Exercise directions: Retype the records in full, and please keep the pictures out of the copy.

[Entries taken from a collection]
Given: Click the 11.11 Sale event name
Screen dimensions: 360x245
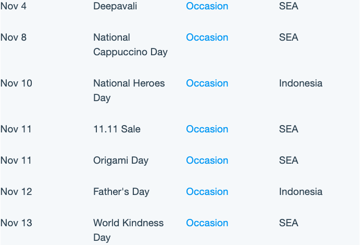Looking at the screenshot, I should (x=117, y=129).
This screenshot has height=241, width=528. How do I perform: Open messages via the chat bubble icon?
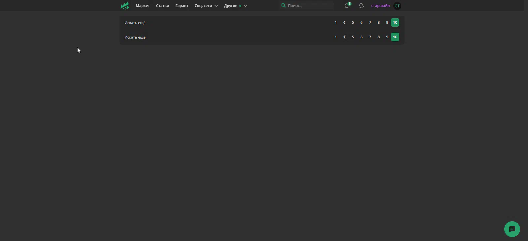pos(347,6)
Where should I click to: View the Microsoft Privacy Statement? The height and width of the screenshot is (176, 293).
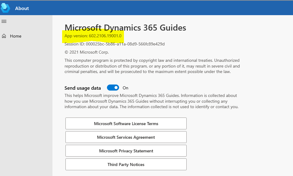[x=126, y=151]
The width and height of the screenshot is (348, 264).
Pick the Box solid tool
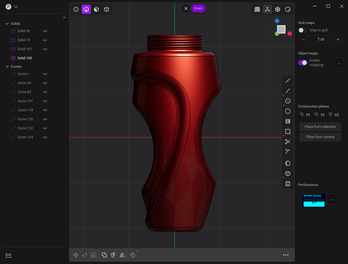pyautogui.click(x=288, y=174)
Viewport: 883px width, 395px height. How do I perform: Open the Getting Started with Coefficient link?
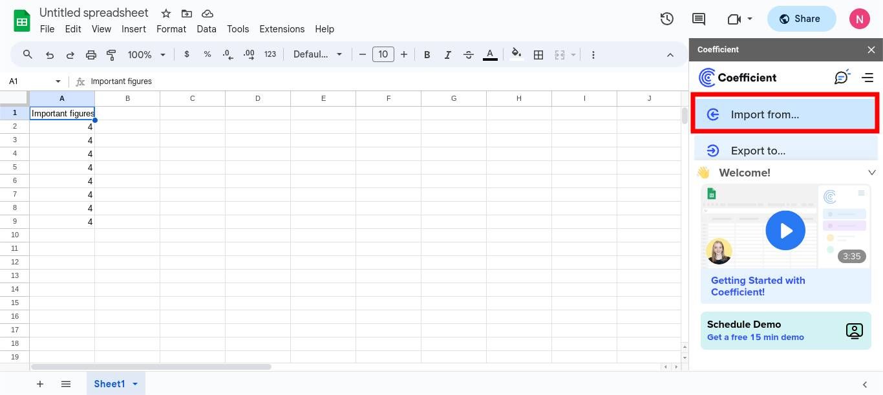(x=758, y=286)
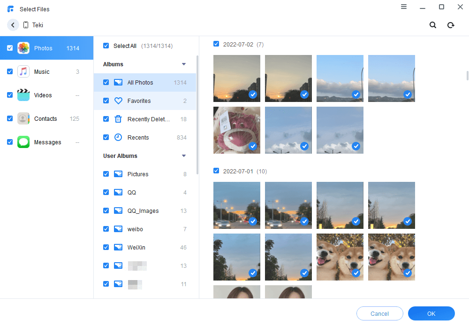The image size is (469, 328).
Task: Select the Recents album
Action: (138, 137)
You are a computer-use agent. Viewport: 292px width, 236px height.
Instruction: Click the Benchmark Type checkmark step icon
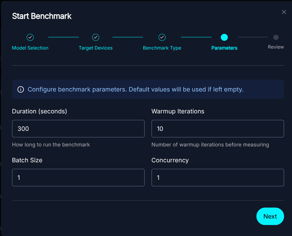point(162,37)
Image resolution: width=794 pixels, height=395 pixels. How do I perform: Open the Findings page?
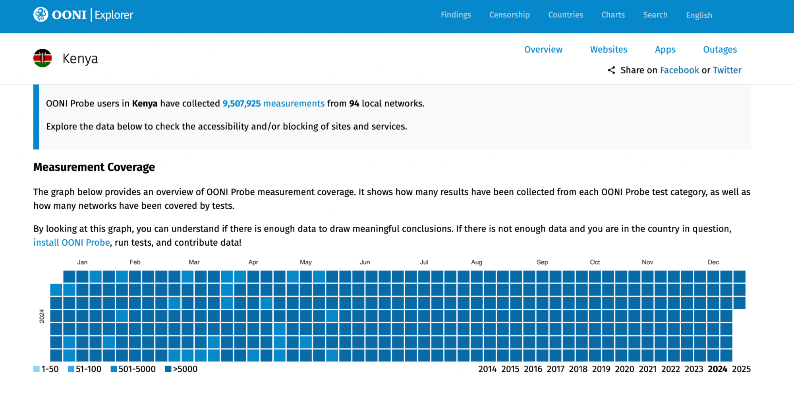click(x=456, y=15)
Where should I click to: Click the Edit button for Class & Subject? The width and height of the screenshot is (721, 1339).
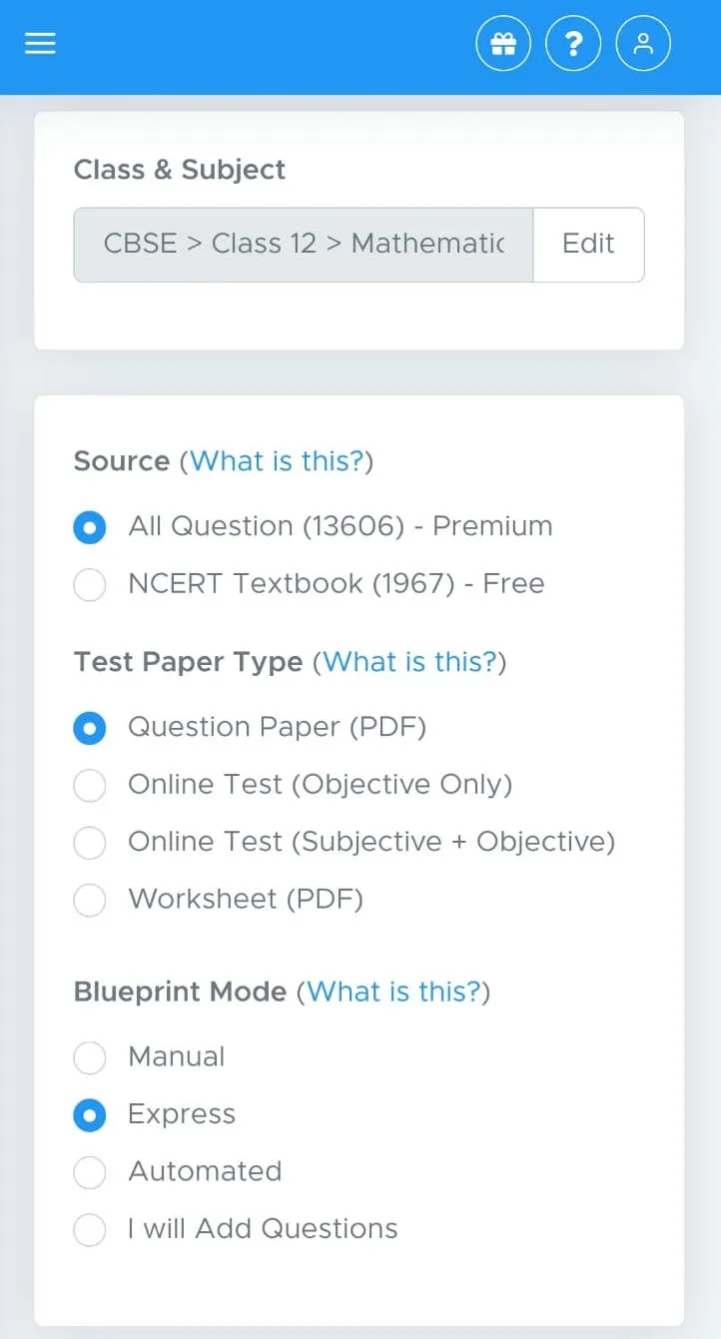tap(588, 245)
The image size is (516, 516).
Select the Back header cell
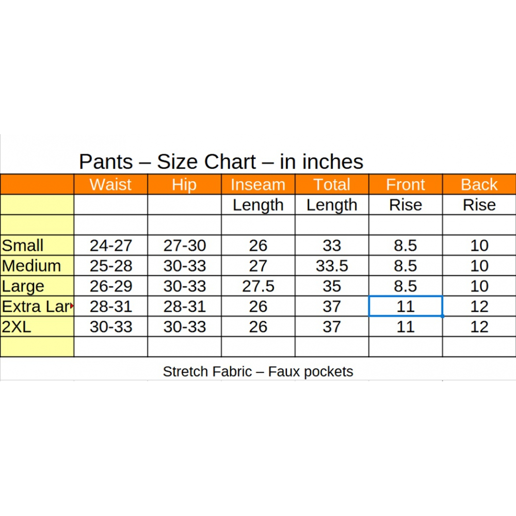(x=479, y=185)
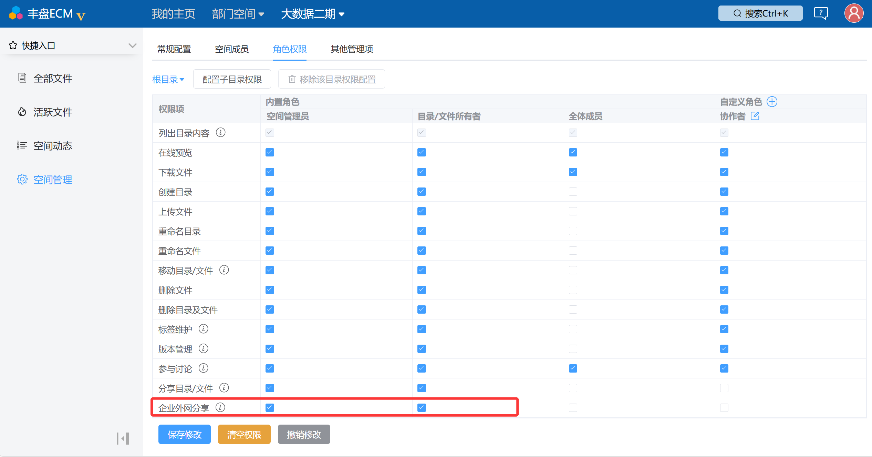The height and width of the screenshot is (457, 872).
Task: Click the add custom role plus icon
Action: (x=772, y=102)
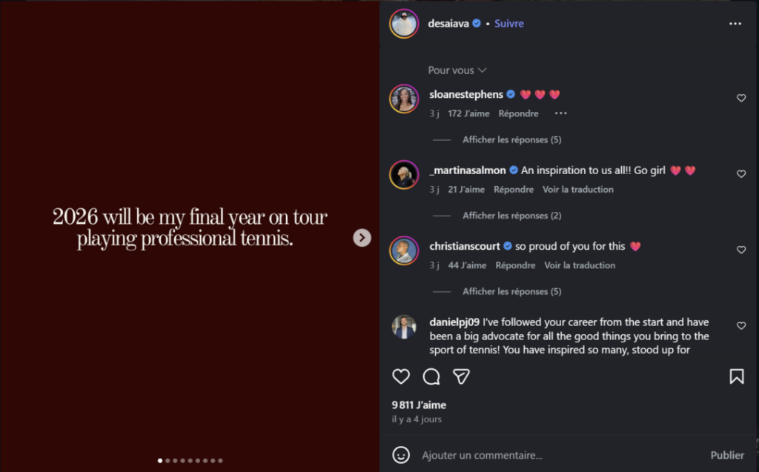Go to next carousel slide arrow

(x=362, y=237)
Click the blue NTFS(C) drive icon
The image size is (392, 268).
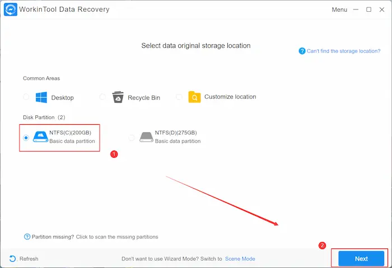41,137
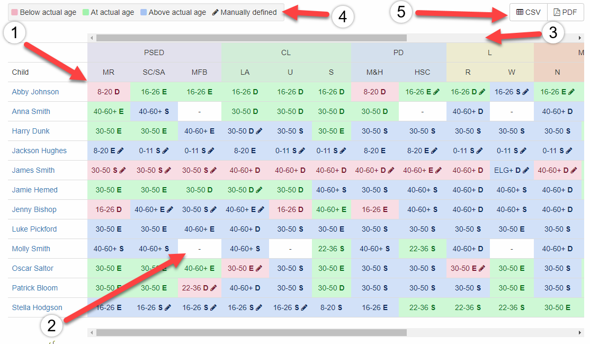The image size is (590, 344).
Task: Open Jackson Hughes' child profile link
Action: click(39, 151)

Result of this task:
Given: Click the 11.11 Sale event name
Screen dimensions: 360x245
Looking at the screenshot, I should (x=117, y=129).
This screenshot has height=241, width=528. How do I perform: Open messages via the chat bubble icon?
pos(347,6)
Where should I click to: View the Microsoft Privacy Statement? The height and width of the screenshot is (176, 293).
[x=126, y=151]
The width and height of the screenshot is (348, 264).
Pick the Box solid tool
pyautogui.click(x=288, y=174)
Viewport: 883px width, 395px height. How do I perform: Open the Getting Started with Coefficient link?
(x=758, y=286)
The image size is (469, 328).
Task: Select the Recents album
Action: (138, 137)
You are a computer-use agent. Viewport: 292px width, 236px height.
Instruction: Click the Benchmark Type checkmark step icon
point(162,37)
Image resolution: width=794 pixels, height=395 pixels. How do I perform: Open the Findings page?
click(x=456, y=15)
Where should I click to: Click the Edit button for Class & Subject? The width and height of the screenshot is (721, 1339).
tap(588, 245)
The image size is (516, 516).
Select the Back header cell
(x=479, y=185)
The height and width of the screenshot is (457, 872).
Task: Click the add custom role plus icon
Action: (x=772, y=102)
Go to next carousel slide arrow

(x=362, y=237)
Click the blue NTFS(C) drive icon
The image size is (392, 268).
41,137
The image size is (590, 344).
Task: Open Jackson Hughes' child profile link
Action: click(39, 151)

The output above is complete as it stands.